El año pasado ya hablábamos en este blog de la impresionante retrospectiva “Japón en Negro” que pudo verse en la 56 edición del Festival de cine de San Sebastian. Dentro del libro del ciclo Ignacio Huidobro escribía este artículo que iremos presentando durante los próximos días en diferentes partes, y que muy amablemente ofrece a todos los aficionados para su disfrute. Además, a continuación, una imagen de Ignacio junto a Rokuro Mochizuki y Kaizo Hayashi.

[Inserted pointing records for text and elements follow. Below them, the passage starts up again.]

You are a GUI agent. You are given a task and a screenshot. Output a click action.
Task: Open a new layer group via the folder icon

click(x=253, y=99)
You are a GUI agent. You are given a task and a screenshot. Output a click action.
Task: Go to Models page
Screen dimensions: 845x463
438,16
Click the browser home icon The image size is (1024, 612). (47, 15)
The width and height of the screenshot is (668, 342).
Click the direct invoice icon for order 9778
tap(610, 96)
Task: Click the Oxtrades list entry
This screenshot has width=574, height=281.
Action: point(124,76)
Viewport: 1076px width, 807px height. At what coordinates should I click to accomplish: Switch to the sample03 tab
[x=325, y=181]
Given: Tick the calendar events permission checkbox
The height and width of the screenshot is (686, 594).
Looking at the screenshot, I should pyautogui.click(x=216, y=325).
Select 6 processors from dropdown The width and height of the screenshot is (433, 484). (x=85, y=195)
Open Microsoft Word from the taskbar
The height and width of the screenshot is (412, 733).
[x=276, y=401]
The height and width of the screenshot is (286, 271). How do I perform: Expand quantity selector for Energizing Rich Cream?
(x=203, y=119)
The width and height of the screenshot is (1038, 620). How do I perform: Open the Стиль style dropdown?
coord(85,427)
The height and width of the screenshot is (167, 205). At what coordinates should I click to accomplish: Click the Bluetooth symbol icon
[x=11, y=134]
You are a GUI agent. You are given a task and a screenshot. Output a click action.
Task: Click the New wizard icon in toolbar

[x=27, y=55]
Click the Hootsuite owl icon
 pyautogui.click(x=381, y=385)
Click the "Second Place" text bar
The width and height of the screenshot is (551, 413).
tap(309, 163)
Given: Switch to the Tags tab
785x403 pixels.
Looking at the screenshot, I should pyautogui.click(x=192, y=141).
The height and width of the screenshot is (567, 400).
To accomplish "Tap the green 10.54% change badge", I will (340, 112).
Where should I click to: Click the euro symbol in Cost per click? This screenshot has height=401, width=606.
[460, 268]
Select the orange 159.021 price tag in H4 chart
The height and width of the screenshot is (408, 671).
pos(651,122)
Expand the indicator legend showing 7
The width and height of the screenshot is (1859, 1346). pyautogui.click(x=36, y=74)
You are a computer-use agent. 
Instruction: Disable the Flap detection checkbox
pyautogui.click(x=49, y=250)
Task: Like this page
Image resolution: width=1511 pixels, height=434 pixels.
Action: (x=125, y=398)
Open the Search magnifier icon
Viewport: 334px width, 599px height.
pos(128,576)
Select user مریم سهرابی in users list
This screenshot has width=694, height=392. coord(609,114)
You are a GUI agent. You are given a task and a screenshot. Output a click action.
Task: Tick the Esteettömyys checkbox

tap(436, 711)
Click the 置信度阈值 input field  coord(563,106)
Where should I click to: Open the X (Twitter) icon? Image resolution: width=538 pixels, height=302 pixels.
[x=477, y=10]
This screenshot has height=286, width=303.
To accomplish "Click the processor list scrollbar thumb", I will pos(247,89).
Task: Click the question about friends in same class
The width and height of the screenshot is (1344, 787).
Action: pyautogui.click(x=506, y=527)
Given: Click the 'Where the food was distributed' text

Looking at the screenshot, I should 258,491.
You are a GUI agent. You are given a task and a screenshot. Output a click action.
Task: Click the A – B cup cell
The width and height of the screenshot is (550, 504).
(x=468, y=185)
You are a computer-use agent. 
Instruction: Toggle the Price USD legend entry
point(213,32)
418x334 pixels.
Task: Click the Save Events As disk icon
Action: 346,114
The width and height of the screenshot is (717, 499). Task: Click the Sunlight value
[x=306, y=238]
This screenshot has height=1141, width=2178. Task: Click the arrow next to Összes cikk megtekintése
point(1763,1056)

JITSUROKU FICTION: LOS VIOLENTOS AÑOS 70
Ignacio Huidobro
“Futuro: Ese periodo de tiempo en el que nuestros negocios prosperan, nuestros amigos nos son fieles y nuestra felicidad está asegurada”. A finales de la década de los 60, la sociedad japonesa no estaba para captar la ironía de Ambrose Bierce en El Diccionario del Diablo, al estar viviendo la otra cara del llamado milagro japonés de posguerra. Una crisis no sólo económica o política, sino también un malestar que afectaba a los valores colectivos y normas sociales, intocables hasta ese momento. Perfecto caldo de cultivo para argumentos como la “Teoría de la Crisis de Showa 45”, predicada por la organización político-criminal Kanto-Kai (una coalición de agrupaciones yakuza que se autoerigieron como el santuario de los valores patrios japoneses). Tesis que auguraba para 1970 el estallido de una revolución comunista y la conversión de Japón en una ficha caída de otra teoría, la del dominó. En el polo opuesto y como negación del otro, los Zengakuren y demás grupos radicales de extrema izquierda lideraron el activismo político del movimiento estudiantil. Una generación en primera fila de combate contra la construcción del aeropuerto de Narita, en las inmediaciones de Tokio, unida a los desplazados campesinos de Sanrizuka por tan conflictiva obra pública. Disturbios que canalizaron el descontento y la oposición a la renovación del Tratado de Seguridad entre USA y Japón (AMPO 1970), y a la escalada bélica en Vietnam del Sur. En su análisis de los noticiarios y documentales que dan hoy testimonio de las convulsiones vividas en Shinjuku, Stephen Barber dibuja un escenario no muy distante de los campos de batalla de Kagemusha, la sombra del guerrero (Kagemusha, Akira Kurosawa, 1980): “La policía con sus escudos y uniformes, los manifestantes con sus cascos y máscaras llenos de consignas. Ambas facciones mantienen un alto grado de organización, el combate tiene lugar en las avenidas urbanas en cargas y contraofensivas coordinadas (…) Los coreográficos despliegues de intensa violencia entre los grupos de manifestantes y de antidisturbios evocaban más a los filmes épicos de las revueltas militares en el Japón del siglo XII que a los acontecimientos que se estaban desarrollando en una estrecha proximidad espacio-temporal”(1).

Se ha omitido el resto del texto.